Exercise description
Copy out every line of the records that contains the word "point".

Rows showing where targets appear:
═══

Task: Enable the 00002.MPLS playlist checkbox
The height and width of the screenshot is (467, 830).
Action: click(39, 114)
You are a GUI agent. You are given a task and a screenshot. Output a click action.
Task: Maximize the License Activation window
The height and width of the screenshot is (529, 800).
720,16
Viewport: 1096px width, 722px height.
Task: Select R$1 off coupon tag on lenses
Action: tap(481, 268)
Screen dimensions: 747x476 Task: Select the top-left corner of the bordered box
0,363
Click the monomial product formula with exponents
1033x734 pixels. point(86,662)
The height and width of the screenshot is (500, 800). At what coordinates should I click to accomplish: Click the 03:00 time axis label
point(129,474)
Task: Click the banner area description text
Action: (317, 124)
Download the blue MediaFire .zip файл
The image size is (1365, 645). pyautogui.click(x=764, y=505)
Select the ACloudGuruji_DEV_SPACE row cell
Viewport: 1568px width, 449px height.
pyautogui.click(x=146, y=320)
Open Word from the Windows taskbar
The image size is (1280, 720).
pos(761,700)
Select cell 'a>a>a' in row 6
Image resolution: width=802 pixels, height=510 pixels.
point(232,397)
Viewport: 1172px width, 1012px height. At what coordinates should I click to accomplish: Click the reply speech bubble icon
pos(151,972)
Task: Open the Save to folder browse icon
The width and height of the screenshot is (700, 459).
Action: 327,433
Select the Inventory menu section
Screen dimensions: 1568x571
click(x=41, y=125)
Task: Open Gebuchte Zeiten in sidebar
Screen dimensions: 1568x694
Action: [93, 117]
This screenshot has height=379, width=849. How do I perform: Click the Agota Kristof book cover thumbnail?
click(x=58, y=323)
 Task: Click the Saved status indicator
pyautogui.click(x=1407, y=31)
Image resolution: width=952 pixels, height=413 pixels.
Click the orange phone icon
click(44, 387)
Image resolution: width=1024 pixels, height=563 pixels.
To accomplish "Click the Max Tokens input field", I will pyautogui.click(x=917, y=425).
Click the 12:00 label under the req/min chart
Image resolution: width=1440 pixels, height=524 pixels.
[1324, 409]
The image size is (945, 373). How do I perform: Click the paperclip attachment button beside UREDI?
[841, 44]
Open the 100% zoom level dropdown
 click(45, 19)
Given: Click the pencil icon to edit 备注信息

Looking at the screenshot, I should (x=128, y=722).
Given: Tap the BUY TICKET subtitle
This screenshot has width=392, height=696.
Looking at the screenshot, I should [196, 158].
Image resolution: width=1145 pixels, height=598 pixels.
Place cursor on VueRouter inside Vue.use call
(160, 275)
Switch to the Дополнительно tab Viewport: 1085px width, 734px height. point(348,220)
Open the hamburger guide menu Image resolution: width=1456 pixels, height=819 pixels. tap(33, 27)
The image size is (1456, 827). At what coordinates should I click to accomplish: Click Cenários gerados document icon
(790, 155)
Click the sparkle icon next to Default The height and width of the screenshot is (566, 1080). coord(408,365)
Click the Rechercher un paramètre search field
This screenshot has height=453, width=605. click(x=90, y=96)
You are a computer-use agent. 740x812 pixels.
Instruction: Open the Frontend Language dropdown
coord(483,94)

═══

Expected output
1033x734 pixels. point(86,662)
point(129,474)
point(232,397)
Switch to the Дополнительно tab Viewport: 1085px width, 734px height. point(348,220)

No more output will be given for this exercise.